A weak or contaminated run looks like this:

the task goal includes benchmark instructions;
.demo_metrics or demo scaffolding is present in the repo;
the agent edits metrics files instead of project files;
the agent spends too much time interpreting the demo harness;
total tokens increase because instrumentation polluted the task;
the next resume overweights the latest execution and loses broader repo context.

Product interpretation

If the run improves orientation, focus, and continuity but does not reduce total tokens, the correct conclusion is:

AICTX is already useful as an operational continuity layer.
Further work should reduce startup verbosity and separate instrumentation from task context.

Demo checklist

Before running:

Same model for baseline and AICTX runs.
Same repo state for baseline and AICTX runs.
.demo_metrics absent from the target repo.
Prompt/metrics files stored outside the repo.
aictx --version recorded.
Task goal separated from benchmark/reporting instructions.
aictx resume --task "<task goal>" used for normal startup.

During the run:

Capture time to first useful edit.
Capture exploratory commands.
Capture files inspected and edited.
Capture tests/commands executed.
Capture repeated failures.
Capture contract result.
Capture final AICTX summary.

After the run:

Run aictx report real-usage.
Inspect .aictx/continuity/last_execution_summary.md.
Inspect .aictx/metrics/contract_compliance.jsonl if present.
Confirm the next aictx resume contains useful continuity.
Compare matched runs only.
Interpret total tokens alongside focus, time, command count, and continuity quality.
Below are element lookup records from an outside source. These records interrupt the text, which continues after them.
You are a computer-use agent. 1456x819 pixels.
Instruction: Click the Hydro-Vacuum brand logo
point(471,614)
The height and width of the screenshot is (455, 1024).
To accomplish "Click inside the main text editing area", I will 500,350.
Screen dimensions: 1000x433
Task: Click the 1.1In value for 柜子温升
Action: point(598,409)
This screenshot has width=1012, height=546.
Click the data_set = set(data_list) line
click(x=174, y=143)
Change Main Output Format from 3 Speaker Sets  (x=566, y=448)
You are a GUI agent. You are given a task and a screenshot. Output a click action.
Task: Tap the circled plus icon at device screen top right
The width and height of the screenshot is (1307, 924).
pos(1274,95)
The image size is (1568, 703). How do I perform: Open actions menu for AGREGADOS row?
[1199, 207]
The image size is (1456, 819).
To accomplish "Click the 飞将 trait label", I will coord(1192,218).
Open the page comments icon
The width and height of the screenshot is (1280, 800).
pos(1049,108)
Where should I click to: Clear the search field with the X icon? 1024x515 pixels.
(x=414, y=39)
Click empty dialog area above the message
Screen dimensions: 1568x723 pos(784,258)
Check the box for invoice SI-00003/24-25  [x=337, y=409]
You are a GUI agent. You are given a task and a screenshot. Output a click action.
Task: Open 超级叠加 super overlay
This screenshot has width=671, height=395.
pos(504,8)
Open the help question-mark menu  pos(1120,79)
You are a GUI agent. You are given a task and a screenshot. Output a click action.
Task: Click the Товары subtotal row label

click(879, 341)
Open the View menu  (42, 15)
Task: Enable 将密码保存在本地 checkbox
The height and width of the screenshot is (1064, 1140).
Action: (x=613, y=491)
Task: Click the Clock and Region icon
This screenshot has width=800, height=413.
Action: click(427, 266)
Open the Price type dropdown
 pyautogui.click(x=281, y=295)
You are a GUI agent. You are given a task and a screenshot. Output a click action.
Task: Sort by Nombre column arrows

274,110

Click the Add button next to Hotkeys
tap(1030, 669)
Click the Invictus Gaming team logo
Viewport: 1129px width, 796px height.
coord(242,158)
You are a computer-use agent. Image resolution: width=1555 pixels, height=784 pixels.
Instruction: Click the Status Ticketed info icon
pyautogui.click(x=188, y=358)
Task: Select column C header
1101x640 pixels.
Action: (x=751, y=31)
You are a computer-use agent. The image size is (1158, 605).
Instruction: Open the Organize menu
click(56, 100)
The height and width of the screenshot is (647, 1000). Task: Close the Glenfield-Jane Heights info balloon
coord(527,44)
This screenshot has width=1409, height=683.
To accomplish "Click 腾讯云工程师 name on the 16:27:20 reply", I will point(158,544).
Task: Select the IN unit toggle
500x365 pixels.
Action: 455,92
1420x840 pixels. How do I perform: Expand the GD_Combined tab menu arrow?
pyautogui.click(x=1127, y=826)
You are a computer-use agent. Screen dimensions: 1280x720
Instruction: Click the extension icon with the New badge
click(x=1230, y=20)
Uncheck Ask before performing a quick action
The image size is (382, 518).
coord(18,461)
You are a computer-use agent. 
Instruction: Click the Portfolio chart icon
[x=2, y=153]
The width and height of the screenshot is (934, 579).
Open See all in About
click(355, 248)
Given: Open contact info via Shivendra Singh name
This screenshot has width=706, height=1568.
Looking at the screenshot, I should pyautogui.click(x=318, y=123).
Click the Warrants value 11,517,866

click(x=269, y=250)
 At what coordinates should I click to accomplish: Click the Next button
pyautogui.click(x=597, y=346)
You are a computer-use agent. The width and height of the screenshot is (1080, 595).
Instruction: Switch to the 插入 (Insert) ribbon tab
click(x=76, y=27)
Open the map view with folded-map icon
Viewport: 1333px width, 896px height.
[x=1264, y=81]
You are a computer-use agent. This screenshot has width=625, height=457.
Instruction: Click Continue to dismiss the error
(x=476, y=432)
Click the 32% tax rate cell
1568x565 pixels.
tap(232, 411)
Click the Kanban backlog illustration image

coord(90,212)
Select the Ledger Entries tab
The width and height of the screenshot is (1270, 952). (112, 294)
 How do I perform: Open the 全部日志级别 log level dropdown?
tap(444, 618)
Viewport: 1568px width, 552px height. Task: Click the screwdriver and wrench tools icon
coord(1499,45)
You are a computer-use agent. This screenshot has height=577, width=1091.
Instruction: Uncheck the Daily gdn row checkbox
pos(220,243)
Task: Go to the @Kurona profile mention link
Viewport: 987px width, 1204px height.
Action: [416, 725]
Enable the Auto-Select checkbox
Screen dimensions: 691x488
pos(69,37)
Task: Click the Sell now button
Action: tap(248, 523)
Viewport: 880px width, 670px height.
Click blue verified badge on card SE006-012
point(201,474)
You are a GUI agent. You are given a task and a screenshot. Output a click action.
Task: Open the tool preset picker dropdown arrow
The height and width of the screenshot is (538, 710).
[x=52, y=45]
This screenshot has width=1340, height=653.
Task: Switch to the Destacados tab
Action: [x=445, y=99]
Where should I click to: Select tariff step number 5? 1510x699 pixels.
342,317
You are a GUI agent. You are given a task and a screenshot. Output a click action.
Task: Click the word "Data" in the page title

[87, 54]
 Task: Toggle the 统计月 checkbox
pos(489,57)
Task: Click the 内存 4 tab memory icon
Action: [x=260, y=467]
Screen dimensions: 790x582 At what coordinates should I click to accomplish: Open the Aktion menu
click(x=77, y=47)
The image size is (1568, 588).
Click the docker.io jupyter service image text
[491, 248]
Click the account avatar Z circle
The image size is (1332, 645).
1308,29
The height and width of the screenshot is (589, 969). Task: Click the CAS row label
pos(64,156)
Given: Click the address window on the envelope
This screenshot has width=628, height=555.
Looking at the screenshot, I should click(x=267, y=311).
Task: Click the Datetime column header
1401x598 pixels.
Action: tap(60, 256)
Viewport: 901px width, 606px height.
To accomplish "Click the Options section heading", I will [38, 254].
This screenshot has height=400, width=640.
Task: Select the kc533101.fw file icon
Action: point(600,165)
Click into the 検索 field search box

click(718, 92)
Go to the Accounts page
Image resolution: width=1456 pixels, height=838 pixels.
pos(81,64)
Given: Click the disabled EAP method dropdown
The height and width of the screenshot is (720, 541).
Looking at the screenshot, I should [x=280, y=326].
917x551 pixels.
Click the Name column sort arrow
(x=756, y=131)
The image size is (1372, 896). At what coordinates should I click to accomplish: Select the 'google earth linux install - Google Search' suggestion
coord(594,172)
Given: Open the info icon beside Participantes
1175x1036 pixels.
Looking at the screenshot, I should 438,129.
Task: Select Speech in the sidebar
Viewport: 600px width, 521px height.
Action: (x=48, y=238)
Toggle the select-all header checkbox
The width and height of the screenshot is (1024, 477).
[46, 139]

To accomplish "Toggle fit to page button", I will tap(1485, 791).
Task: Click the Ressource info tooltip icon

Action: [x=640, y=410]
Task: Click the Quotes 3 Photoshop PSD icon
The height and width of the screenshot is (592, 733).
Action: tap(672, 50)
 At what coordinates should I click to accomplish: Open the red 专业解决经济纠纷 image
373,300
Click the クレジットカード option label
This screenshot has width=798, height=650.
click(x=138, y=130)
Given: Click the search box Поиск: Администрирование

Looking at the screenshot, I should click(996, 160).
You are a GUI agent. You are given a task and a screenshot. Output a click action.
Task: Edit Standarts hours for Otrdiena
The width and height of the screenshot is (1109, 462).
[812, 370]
Current next improvements suggested by the demo

The demo analysis points to these product improvements:

Prefer --task as the documented normal startup interface.
Use --task for agent-facing task goals and keep benchmark/reporting instructions out of startup input.
Reduce startup verbosity so the agent receives less runtime explanation and more operational context.
Make the distinction clear between latest execution summary and durable global repo memory.
Ensure latest execution updates global memory instead of replacing it.
Keep demo metrics outside the repo to avoid contaminating agent behavior.
Report continuity quality, focus, and repeated-failure avoidance, not only total token count.

Short demo script

Use this for a compact live demo.

# Install and init
pip install aictx
aictx install
aictx init --repo . --yes --no-register

# Version
aictx --version

# Create work state
aictx task start "Fix token refresh loop" --json
aictx task update --json --json-patch '{"current_hypothesis":"refresh replay happens before persisted token update","active_files":["src/api/client.ts"],"next_action":"inspect interceptor ordering","recommended_commands":["pytest -q tests/test_auth.py"]}'

# Resume as an agent would
aictx resume --repo . --task "continue token refresh work" --json | python3 -m json.tool

# Optional RepoMap
pip install "aictx[repomap]"
aictx install --with-repomap --yes
aictx map status
aictx map query "work state"

# Failure memory demo
aictx internal run-execution --repo . --task "run typecheck" --agent-id demo --json -- python -c "import sys; print('src/app.ts(4,7): error TS2322: Type mismatch', file=sys.stderr); sys.exit(1)"
cat .aictx/failure_memory/failure_patterns.jsonl

# Usage and compliance
aictx report real-usage
cat .aictx/metrics/contract_compliance.jsonl 2>/dev/null || true

One-sentence takeaway

AICTX makes coding-agent continuity explicit, repo-local, inspectable, and reusable; the demo shows stronger orientation and session-to-session focus, while also revealing that token savings require careful separation between task context and benchmark instrumentation.